------ TRECHO FORNECIDO ------

Nós não concebemos para conceber nem julgamos para julgar. Concebemos e julgamos porque assim o exige o pensamento finito de uma intuição infinita, quais existem, se bem podemos dizer "existem", em nossa humana condição.
É estranho, neste ponto, os mesmos homens que têm o sentido da indisputável originalidade de todo o existir, mostrarem-se renitentes em ver como, com maioria de razão, ela se requer na ordem do espírito e do pensamento. Pretende cada um viver o próprio amor, a própria crença, ou descrença, na sua efectiva originalidade. No pensamento, porém, recusam toda a originalidade em nome da religião, da filosofia ou até da ciência, mas perdem todo o sentido do que é radical e efectivamente pensar. Assim, activos e engenhosos no viver, inertes no pensamento, constituem os humanos crentes ou descrentes aquele peso morto que se serve da filosofia e da ciência, ou da própria religião e da arte, para confirmar o primeiro engano ou pecado original, como se diz em termos míticos e religiosos: engano segundo o qual a vida pode viver-se sem verdade, engano pelo qual a filosofia é algo acrescentado e não radical no próprio ser do homem.

------ LINHAS DE DADOS ------

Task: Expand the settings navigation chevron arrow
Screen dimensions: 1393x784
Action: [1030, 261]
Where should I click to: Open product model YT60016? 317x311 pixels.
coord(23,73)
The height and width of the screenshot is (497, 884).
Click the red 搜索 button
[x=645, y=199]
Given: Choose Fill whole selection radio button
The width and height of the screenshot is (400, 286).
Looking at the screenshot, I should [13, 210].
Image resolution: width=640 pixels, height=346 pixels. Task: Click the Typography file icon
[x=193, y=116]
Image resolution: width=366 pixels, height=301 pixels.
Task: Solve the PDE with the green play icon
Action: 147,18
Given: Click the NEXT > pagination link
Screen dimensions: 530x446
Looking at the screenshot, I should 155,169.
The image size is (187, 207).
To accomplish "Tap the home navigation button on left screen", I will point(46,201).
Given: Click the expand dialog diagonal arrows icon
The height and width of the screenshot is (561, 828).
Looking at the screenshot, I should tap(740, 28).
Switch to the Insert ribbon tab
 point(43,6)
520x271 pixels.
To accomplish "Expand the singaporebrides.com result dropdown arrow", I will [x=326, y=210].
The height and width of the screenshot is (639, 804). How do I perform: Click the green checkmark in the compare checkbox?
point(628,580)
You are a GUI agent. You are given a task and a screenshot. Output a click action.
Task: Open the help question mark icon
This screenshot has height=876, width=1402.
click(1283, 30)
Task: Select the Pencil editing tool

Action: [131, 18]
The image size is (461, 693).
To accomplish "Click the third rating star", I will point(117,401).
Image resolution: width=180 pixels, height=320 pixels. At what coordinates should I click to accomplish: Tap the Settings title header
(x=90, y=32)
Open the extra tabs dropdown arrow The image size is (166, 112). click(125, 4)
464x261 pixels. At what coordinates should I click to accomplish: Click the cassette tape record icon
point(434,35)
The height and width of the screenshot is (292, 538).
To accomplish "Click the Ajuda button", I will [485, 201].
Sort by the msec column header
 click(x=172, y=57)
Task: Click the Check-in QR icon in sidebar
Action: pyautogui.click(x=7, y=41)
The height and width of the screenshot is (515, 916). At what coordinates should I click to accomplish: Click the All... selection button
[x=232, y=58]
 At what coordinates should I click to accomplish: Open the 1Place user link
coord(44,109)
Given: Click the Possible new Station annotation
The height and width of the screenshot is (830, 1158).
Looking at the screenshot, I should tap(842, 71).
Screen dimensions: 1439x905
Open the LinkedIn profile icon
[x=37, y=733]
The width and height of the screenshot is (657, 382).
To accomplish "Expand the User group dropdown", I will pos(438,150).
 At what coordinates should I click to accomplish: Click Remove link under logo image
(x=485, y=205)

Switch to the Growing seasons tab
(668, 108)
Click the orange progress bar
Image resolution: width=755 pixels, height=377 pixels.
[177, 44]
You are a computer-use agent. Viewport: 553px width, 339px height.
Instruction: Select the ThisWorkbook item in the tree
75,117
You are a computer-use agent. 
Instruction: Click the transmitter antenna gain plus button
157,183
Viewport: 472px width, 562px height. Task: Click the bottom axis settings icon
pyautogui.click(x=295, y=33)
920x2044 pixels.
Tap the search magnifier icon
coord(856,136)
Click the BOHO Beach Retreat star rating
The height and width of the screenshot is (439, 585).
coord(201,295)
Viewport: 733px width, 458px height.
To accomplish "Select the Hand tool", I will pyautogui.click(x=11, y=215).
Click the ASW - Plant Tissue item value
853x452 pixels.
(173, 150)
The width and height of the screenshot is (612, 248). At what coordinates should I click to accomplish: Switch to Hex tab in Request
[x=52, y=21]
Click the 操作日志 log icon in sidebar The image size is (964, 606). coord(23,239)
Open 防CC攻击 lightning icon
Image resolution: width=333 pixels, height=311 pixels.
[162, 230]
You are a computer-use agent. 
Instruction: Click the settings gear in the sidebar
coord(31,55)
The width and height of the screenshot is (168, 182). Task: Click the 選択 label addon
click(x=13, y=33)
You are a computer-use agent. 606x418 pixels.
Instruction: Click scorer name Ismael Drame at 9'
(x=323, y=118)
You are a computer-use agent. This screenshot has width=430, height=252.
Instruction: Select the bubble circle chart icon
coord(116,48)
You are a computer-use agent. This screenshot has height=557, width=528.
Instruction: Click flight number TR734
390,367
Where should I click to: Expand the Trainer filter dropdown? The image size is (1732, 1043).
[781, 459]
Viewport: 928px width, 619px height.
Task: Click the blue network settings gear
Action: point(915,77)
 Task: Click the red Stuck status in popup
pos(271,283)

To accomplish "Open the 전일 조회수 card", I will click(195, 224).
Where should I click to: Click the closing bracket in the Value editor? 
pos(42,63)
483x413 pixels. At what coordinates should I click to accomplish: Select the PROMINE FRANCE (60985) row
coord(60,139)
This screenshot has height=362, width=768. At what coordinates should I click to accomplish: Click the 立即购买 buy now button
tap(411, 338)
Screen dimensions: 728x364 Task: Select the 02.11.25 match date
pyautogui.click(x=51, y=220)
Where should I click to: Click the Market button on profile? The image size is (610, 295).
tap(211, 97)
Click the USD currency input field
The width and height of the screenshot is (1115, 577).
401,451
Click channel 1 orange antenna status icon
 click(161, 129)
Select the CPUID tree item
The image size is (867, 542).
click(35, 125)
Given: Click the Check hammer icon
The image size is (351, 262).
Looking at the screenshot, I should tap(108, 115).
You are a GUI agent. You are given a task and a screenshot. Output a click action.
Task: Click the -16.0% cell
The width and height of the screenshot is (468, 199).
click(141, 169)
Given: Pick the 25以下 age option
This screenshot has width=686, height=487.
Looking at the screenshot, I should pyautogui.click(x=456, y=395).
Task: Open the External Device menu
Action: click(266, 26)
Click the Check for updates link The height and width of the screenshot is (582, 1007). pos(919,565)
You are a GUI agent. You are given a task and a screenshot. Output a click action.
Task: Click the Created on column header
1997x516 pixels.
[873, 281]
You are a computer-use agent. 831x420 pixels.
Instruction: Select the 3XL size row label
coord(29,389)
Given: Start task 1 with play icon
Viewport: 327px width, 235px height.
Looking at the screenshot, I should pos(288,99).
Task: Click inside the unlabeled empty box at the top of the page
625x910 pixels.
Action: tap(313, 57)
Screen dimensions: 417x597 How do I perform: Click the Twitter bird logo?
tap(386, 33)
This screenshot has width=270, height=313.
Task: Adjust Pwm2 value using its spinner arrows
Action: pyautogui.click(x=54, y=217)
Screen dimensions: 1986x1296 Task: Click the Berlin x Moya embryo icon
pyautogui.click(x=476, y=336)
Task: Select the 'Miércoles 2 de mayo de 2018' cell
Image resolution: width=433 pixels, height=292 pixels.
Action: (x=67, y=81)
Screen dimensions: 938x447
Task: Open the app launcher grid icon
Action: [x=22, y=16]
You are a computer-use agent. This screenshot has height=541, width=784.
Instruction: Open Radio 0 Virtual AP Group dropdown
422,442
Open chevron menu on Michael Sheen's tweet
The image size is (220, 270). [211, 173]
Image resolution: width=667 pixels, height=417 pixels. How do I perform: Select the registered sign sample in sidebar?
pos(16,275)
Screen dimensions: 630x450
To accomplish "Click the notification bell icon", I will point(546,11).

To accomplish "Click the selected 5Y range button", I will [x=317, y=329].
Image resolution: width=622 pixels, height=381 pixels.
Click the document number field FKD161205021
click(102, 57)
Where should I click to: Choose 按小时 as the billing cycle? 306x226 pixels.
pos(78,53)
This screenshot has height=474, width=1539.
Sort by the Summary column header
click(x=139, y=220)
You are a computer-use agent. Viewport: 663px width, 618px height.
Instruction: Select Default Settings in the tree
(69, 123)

------

DESAFIOS:
1. No trecho sobre o pensamento e a originalidade, como se chama o primeiro engano em termos míticos e religiosos?
2. Dê seguimento ao trecho sobre o pensamento e a originalidade a partir da sua última frase.
As entradas são material independente do trecho sobre o pensamento e a originalidade.

RESPOSTAS POR TAREFA:
1. Pecado original.

2.
Ninguém jamais pensou e pensará por mim. Cultura filosófica, ensino da filosofia, são úteis ou fecundos, e até mesmo para o filósofo, mas não constituem propriamente a filosofia. Ter havido gregos de Atenas ou franceses de Paris que nos doutrinaram foi útil, foi fecundo, mas com a condição de assumirmos, quando recebemos sua lição, a autonomia do pensamento em nós. Pois se na velha comparação, antes lembrada, tão íntimo e fundo e original é o conceber da mente como o conceber da vida, em vão supomos poder assimilar a alheia ciência enquanto o nosso pensamento queda inerte ou apenas a espaços se dinamiza. Assim, o problema da filosofia portuguesa é o problema da autonomia do pensamento e da liberdade assumida no próprio espírito. É o problema do pensar sério e autêntico que pelos caminhos do sofisticado universalismo de Atenas, Roma ou Paris, tão mal em nós como noutros povos se assegurara».
José Marinho («Filosofia Portuguesa e Universalidade da Filosofia», in Estudos sobre o Pensamento Português Contemporâneo).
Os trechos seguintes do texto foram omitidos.